In addition to the drug controversy, Théodore's play with the Canadiens was marked by a significant drop and he was being outperformed by backup Cristobal Huet. Consequently, he was traded at the trade deadline to the Colorado Avalanche on March 8, 2006, in exchange for Swiss goaltender David Aebischer.

===Colorado Avalanche===

At the time of the trade, Théodore was on the injured reserve; he strained his Achilles tendon after slipping on the winter ice outside his home. He came off the injured reserve with enough time to play in the last five regular season Avalanche games. His 3.04 GAA with the Avalanche combined with his 3.46 rating earned from his previous play with the Canadiens marked the worst GAA of his career. He was nonetheless designated the starting goalie for the playoffs over Peter Budaj, playing in all nine of Colorado's games over the first two rounds before the Avalanche were swept in four games in the second round by the Anaheim Mighty Ducks.

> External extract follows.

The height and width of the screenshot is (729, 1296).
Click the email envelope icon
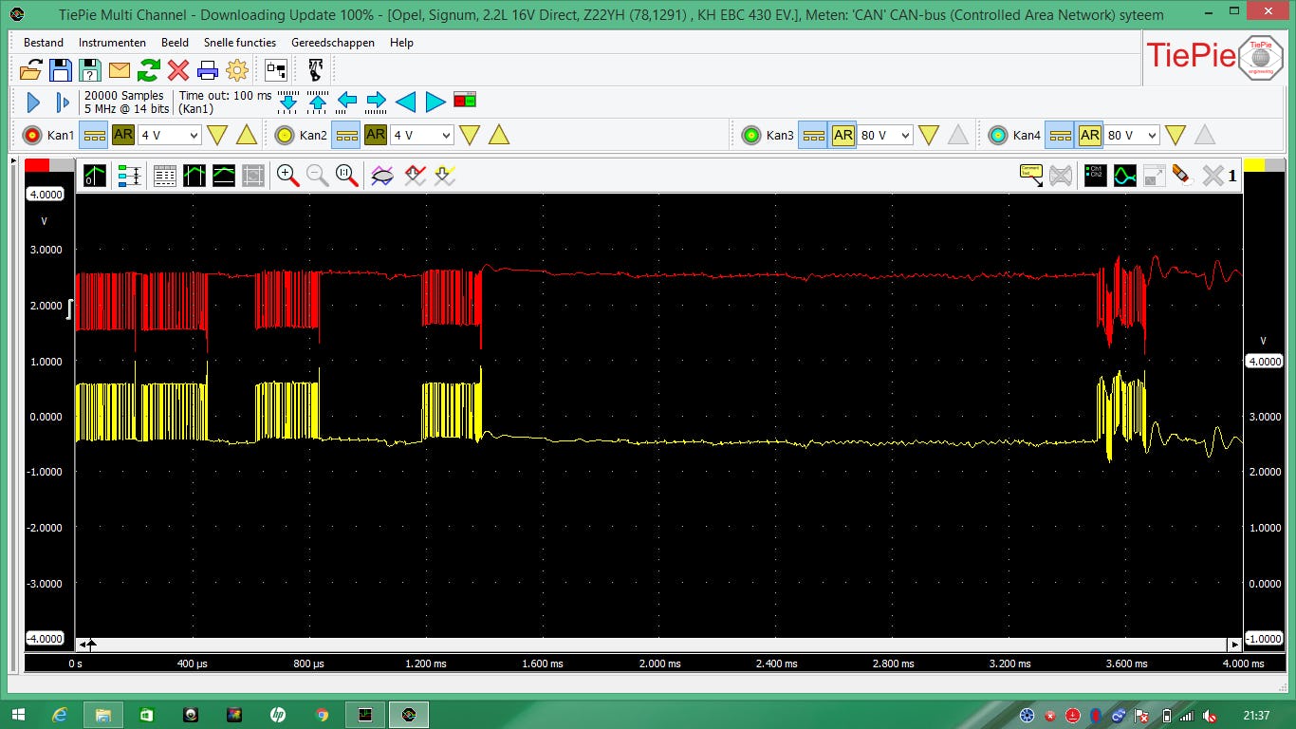coord(120,70)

Théodore's play did not see much improvement the following season, in 2006–07, as he lost the starting role to Budaj with a 13–15–1 record, 3.26 GAA and .891 save percentage. He saw a resurgence in 2007–08 and resumed the starting role with a 2.40 GAA and .910 save percentage. He was able to lead the Avalanche to the second round of the 2008 Stanley Cup Playoffs, though they would be dominated by the Detroit Red Wings in a four-game sweep. In 10 games played during the 2008 playoffs, he recorded a 3.15 goals-against-average.

===Washington Capitals===

On July 1, 2008, he parted ways with the Avalanche in the off-season and signed a two-year, $9 million contract with the Washington Capitals. He replaced long-time Capitals starter Olaf Kölzig and the previous season's acquisition (as well as former Canadiens teammate) Cristobal Huet, both having departed in free agency. Joining a team that featured young talents Alexander Semin, Nicklas Bäckström, Mike Green and Alexander Ovechkin, Théodore helped lead the Capitals to a division title and entered the 2009 playoffs as the second seed. However, after allowing four goals in a Game 1 loss to the New York Rangers in the opening round, he was pulled in favour of backup Semyon Varlamov. In 2010, Théodore had a 30–7–7 record and tied a Capitals franchise record for consecutive wins (10) and ended the season on a 20–0–4 streak. He started the playoffs but was pulled in Game 2 and replaced again by Varlamov. Théodore did not play any more games as the Capitals were eliminated in seven games in the first round of playoffs, as Jaroslav Halák and the Montreal Canadiens won three consecutive games to overcome a 3–1 deficit to win the series four games to three. Théodore won the Bill Masterton Memorial Trophy in 2010.

===Minnesota Wild===

The Minnesota Wild had their backup goaltender, Josh Harding, tear the Anterior cruciate ligament (ACL) and medial collateral ligament (MCL) in his right knee in a pre-season game away against the St. Louis Blues that forced him to miss the entire 2010–11 season. In need of a netminder the Wild signed Théodore to a one-year, $1.1 million contract to serve as backup to Niklas Bäckström. Théodore had a solid year posting a .916 save percentage and a 2.71 goals against average while winning 15 games, among them his 250th career victory on January 2, 2011, with a 6–5 overtime victory against the Phoenix Coyotes.

===Florida Panthers===

After an impressive year as a backup in Minnesota, Théodore signed a two-year, $3 million contract with the Florida Panthers on July 1, 2011, to replace Tomáš Vokoun as Florida's starting goaltender. On December 8, 2011, Théodore played in his 600th regular season NHL game, against the Boston Bruins. He recorded 22 wins during the season, as he helped the Panthers return to the playoffs for the first time since 2000. Despite having home ice advantage in the first round, the Panthers would lose Game 7 to the New Jersey Devils in double overtime, 3–2, with Théodore stopping 33 of 36 shots. He would spend one more year as Florida's starter, which was cut short by injury, and then he was not retained by the club in the summer of 2013.

==International play==

Théodore played for Team Canada at the 1996 World Junior Championships in Boston during his fourth major junior season. He posted a 4–0–0 record with a 1.50 GAA to earn Best Goaltender and Tournament All-Star honours, en route to Canada's fourth straight gold medal at the tournament.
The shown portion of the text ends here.